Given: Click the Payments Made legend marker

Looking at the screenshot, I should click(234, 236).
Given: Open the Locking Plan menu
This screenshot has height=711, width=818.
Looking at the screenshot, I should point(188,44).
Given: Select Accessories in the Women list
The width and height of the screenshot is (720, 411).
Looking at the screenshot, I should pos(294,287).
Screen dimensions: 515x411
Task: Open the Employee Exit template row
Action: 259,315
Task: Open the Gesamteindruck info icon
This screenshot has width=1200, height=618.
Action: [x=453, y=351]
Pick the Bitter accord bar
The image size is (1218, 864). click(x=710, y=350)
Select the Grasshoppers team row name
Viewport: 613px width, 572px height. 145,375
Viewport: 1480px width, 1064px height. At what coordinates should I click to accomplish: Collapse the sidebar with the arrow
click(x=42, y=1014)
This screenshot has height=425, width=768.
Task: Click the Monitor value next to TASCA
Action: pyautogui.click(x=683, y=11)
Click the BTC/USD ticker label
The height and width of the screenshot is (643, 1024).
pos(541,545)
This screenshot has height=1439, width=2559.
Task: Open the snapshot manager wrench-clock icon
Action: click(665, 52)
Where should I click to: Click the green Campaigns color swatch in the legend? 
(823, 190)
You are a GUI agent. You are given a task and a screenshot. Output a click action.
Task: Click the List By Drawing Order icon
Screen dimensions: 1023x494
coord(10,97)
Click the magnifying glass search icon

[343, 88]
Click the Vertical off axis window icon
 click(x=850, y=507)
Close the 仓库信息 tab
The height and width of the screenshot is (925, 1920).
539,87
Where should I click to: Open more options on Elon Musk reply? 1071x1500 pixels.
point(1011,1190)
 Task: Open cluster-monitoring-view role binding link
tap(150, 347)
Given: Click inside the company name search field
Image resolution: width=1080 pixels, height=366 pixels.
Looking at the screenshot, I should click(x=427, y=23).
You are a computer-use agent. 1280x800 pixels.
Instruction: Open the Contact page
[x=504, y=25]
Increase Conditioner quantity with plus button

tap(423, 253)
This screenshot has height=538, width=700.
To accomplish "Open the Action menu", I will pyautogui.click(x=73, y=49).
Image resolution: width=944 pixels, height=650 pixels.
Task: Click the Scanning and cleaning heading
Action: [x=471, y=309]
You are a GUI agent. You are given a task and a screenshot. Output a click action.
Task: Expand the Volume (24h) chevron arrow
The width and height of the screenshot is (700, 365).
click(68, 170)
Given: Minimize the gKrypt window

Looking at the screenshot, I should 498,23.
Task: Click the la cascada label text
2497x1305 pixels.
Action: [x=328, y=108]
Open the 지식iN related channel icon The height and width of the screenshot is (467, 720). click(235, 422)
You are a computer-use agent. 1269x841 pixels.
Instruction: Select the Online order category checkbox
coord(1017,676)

────────────────────

> **What this task involves**
Quote all of the entries above verbatim, keeping their original order and line breaks.

> **Written answer**
Given: Click the Payments Made legend marker

Looking at the screenshot, I should click(234, 236).
Given: Open the Locking Plan menu
This screenshot has height=711, width=818.
Looking at the screenshot, I should point(188,44).
Given: Select Accessories in the Women list
The width and height of the screenshot is (720, 411).
Looking at the screenshot, I should pos(294,287).
Screen dimensions: 515x411
Task: Open the Employee Exit template row
Action: 259,315
Task: Open the Gesamteindruck info icon
This screenshot has width=1200, height=618.
Action: [x=453, y=351]
Pick the Bitter accord bar
The image size is (1218, 864). click(x=710, y=350)
Select the Grasshoppers team row name
Viewport: 613px width, 572px height. 145,375
Viewport: 1480px width, 1064px height. At what coordinates should I click to accomplish: Collapse the sidebar with the arrow
click(x=42, y=1014)
This screenshot has height=425, width=768.
Task: Click the Monitor value next to TASCA
Action: pyautogui.click(x=683, y=11)
Click the BTC/USD ticker label
The height and width of the screenshot is (643, 1024).
pos(541,545)
This screenshot has height=1439, width=2559.
Task: Open the snapshot manager wrench-clock icon
Action: click(665, 52)
Where should I click to: Click the green Campaigns color swatch in the legend? 
(823, 190)
You are a GUI agent. You are given a task and a screenshot. Output a click action.
Task: Click the List By Drawing Order icon
Screen dimensions: 1023x494
coord(10,97)
Click the magnifying glass search icon

[343, 88]
Click the Vertical off axis window icon
 click(x=850, y=507)
Close the 仓库信息 tab
The height and width of the screenshot is (925, 1920).
539,87
Where should I click to: Open more options on Elon Musk reply? 1071x1500 pixels.
point(1011,1190)
 Task: Open cluster-monitoring-view role binding link
tap(150, 347)
Given: Click inside the company name search field
Image resolution: width=1080 pixels, height=366 pixels.
Looking at the screenshot, I should click(x=427, y=23).
You are a computer-use agent. 1280x800 pixels.
Instruction: Open the Contact page
[x=504, y=25]
Increase Conditioner quantity with plus button

tap(423, 253)
This screenshot has height=538, width=700.
To accomplish "Open the Action menu", I will pyautogui.click(x=73, y=49).
Image resolution: width=944 pixels, height=650 pixels.
Task: Click the Scanning and cleaning heading
Action: [x=471, y=309]
You are a GUI agent. You are given a task and a screenshot. Output a click action.
Task: Expand the Volume (24h) chevron arrow
The width and height of the screenshot is (700, 365).
click(68, 170)
Given: Minimize the gKrypt window

Looking at the screenshot, I should 498,23.
Task: Click the la cascada label text
2497x1305 pixels.
Action: [x=328, y=108]
Open the 지식iN related channel icon The height and width of the screenshot is (467, 720). click(235, 422)
You are a computer-use agent. 1269x841 pixels.
Instruction: Select the Online order category checkbox
coord(1017,676)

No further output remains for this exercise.